Véritable anthologie féministe, le concept de l’ouvrage n’est pas une to do list rigide avec des cases à cocher. Au contraire, Clémentine l’assume complètement, il s’agit des goûts personnels de l’équipe et des œuvres qu’elle considère comme majeures. Aux côtés de la journaliste, pour répertorier les productions culturelles toute la team du podcast s’est concertée : Emeline Amétis, journaliste indépendante et photographe animée par les questions relatives au genre, à la race et à la classe, Anne-Laure Pineau, journaliste spécialiste des questions LGBT, Pauline Verduzier, journaliste obnubilée par les sexualités, reporter pour l’émission Les Pieds sur Terre sur France Culture et Kaoutar Harchi, chercheuse en sociologie qui travaille sur les rapports de pouvoir qui façonnent les mondes de l’art et de la culture. Alors si ces cinq autrices ont eu la lourde de tâche de ne choisir que 100 œuvres féministes, elles se sont battues pour leurs références et leurs créations préférées. De grandes discussions parfois houleuses ont donc mené à cette incroyable sélection ! 
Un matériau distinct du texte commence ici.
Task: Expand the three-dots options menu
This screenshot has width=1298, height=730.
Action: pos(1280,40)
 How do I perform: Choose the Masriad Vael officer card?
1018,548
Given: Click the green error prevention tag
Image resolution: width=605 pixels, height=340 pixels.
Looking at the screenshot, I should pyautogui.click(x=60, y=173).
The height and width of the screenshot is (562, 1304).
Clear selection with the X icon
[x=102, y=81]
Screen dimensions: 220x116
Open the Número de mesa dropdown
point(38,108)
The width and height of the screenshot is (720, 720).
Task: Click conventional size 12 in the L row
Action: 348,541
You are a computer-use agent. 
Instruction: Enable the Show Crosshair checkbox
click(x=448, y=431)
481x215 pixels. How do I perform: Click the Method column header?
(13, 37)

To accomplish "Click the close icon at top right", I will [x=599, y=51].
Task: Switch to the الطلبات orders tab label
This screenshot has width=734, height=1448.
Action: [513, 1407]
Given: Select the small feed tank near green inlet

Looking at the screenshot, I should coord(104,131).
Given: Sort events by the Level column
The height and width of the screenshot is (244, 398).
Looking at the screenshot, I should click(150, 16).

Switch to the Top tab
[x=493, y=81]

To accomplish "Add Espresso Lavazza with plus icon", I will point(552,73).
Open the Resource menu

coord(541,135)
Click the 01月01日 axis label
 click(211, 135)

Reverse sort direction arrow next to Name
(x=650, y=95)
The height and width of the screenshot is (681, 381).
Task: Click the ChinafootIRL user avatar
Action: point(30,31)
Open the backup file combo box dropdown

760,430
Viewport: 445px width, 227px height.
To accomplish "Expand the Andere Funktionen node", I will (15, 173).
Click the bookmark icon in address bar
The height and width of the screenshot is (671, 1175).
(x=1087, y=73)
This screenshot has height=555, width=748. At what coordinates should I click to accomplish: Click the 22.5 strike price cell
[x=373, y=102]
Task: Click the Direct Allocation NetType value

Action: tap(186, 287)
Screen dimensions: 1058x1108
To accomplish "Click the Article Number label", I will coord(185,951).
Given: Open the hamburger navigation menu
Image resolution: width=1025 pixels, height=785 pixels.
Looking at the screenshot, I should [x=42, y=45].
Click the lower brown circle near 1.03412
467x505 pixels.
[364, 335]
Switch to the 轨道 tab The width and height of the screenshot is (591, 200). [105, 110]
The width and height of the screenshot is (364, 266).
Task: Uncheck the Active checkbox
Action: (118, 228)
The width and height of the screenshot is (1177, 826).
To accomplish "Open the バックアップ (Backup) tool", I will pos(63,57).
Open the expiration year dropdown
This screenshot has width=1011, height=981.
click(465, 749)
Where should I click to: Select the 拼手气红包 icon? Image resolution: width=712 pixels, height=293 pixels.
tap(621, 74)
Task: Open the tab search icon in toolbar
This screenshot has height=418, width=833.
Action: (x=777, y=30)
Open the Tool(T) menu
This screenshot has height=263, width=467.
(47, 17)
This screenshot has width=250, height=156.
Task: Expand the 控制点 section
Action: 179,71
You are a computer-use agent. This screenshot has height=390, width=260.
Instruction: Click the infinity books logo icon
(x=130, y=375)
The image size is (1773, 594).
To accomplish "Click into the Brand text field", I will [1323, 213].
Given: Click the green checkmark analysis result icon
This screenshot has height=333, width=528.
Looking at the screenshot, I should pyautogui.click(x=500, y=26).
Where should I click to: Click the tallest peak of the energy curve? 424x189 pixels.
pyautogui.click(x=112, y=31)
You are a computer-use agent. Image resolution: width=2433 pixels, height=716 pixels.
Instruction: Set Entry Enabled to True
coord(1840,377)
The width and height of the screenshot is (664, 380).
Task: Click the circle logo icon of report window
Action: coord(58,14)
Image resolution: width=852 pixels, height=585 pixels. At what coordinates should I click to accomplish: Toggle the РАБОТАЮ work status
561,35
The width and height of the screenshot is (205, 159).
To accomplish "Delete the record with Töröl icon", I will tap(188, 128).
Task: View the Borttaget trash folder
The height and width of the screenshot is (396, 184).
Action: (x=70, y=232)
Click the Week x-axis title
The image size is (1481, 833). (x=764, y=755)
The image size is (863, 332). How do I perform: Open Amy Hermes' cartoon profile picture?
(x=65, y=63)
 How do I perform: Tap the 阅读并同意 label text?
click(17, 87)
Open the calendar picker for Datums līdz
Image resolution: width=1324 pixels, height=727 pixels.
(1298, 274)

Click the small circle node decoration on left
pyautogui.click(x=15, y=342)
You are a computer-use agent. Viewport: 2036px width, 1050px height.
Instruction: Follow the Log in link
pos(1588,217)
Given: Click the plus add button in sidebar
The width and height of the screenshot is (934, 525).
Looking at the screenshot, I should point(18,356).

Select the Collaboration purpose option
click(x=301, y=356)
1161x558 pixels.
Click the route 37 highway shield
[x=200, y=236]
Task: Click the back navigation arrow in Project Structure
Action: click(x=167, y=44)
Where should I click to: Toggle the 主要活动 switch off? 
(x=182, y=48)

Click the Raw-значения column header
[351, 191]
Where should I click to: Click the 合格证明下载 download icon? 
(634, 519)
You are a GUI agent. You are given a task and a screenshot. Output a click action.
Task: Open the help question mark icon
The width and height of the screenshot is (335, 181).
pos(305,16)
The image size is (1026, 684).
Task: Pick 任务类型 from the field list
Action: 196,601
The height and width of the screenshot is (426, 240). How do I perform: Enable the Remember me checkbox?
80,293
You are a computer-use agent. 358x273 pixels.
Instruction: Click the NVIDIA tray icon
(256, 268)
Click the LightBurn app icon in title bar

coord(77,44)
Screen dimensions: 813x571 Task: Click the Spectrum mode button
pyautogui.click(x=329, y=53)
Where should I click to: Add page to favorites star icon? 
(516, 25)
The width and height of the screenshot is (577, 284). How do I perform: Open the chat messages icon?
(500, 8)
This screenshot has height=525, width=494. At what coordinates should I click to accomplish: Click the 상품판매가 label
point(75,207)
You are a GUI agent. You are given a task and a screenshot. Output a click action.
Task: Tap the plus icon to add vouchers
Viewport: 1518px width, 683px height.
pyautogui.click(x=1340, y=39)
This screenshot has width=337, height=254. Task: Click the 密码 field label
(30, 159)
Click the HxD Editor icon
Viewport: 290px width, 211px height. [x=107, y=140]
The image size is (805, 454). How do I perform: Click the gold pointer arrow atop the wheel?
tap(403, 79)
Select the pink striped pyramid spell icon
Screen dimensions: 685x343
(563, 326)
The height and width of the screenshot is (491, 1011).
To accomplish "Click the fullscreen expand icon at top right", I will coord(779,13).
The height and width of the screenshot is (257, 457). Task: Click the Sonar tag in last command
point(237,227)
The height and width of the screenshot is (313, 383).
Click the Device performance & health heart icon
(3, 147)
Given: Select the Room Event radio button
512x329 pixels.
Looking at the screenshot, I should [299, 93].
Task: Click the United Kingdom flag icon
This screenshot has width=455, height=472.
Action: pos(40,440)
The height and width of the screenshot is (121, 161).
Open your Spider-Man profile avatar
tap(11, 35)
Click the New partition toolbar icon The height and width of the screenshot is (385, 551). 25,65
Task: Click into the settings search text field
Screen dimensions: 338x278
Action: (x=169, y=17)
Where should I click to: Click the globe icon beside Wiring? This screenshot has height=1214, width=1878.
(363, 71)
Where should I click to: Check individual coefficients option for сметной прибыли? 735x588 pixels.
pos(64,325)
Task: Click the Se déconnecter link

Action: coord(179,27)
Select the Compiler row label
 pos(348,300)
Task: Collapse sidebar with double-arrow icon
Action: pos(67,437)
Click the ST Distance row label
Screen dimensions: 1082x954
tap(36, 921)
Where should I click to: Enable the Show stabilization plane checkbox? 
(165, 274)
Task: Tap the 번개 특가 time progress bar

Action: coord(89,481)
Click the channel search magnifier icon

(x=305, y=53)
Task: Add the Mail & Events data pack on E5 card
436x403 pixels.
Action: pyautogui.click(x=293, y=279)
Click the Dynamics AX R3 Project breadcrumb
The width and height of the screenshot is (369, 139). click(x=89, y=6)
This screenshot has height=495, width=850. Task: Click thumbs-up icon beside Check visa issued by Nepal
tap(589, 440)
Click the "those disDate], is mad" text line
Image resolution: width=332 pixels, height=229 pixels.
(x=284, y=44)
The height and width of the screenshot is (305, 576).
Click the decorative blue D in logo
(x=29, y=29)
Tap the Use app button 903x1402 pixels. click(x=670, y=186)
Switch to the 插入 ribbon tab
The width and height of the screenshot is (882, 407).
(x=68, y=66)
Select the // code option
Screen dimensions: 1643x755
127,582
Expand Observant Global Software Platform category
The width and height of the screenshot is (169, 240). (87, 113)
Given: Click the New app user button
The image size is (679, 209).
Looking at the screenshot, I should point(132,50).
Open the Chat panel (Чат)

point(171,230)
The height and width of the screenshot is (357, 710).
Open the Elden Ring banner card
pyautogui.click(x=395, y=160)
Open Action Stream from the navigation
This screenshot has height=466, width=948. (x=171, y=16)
Pour Clémentine Gallot, il était nécessaire de valoriser les femmes ayant reçu de grandes distinctions. On retrouve ainsi la réalisatrice Julia Ducournau dont le film Titane a été récompensé par la Palme d’Or en 2021. Mais aussi Simone de Beauvoir, une figure mythique du féminisme, félicitée en 1954 par le prix Goncourt pour Les Mandarins. Alors, s’il n’y avait pas trop débat sur ces grandes figures, les podcasteuses se sont clairement penchées sur la question de la place des artistes hommes dans cette liste. Pour la rédactrice en chef, la réponse est assez simple. Toutes les oeuvres réalisées par des femmes ne sont pas forcément féministe, tout comme les créations des hommes ne sont pas forcément machistes. Elles ont donc considéré qu’il était tout à fait légitime d’ajouter des productions réalisées par le sexe opposé. Vous pourrez donc retrouver le female gaze – manière de filmer les femmes en tant que sujet de films et non plus objets de fantasme – de Todd Haynes dans Carol ou de Sébastien Lifshitz dans Petite fille.

 

Comment qualifier une création de féministe ? 

Question épineuse. Pour Clémentine Gallot, la réponse évolue dans le temps. Il faut dire qu’il y a un sacré écart entre les films de notre enfance et les productions qu’on regarde aujourd’hui avec un esprit critique. James Bond l’illustre bien : les femmes n’ont pour but que d’être belle et leur personnage ne sont pas développé. Pour pouvoir définir une œuvre de féministe, la journaliste a alors trouvé quelques critères. Par exemple, les réalisations doivent passer le test de Bechdel. Il consiste à avoir au moins deux femmes dans le casting avec des discussions sans rapport avec un homme dans le scénario. Simple dis comme ça, pourtant 46 % des films sortis depuis 1995 et uniquement écrits par un homme échouent au test. Un autre critère selon l’autrice est que l’héroïne dispose d’une grande capacité à agir pour véhiculer un message positif envers les prochaines générations. Cependant, les équipes de Quoi de Meuf ? ne se sont pas arrêtées à une définition stricte du féminisme. L’écrivaine ajoute que les œuvres sélectionnées « mettent à mal une définition univoque puisque nous avons aussi choisi des héroïnes avec des doutes, des femmes antipathiques ou défaillantes. »

Pour les producteurs de films, les romanciers et les artistes, ces questions féministes finissent par s’ancrer dans leur réflexion. Cependant, il faut noter des spécificités françaises. Dans l’introduction de l’ouvrage, Clémentine les évoque : “rapports hystérisés entre point de vue esthétique et étude de genre, regard dominant et position minoritaire dans le champ universitaire.” Selon elle, le monde culturel français privilégie la forme au fond (contexte de production, genre de l’auteur, accusations judiciaires de l’artiste, etc) contrairement aux américains. Dur-dur de définir pleinement ce qu’est une oeuvre féministe, d’où cette sélection surprenante allant de Game of Thrones à King Kong Theorie en passant par Fifi Brindacier. Ainsi, le podcast qui d’habitude vous captive par ses conversations générationnelles et intersectionnelles sur la pop culture arrive à vous subjuguer par un ouvrage effectuant une relecture contemporaine des œuvres de notre époque. Ludique et politique.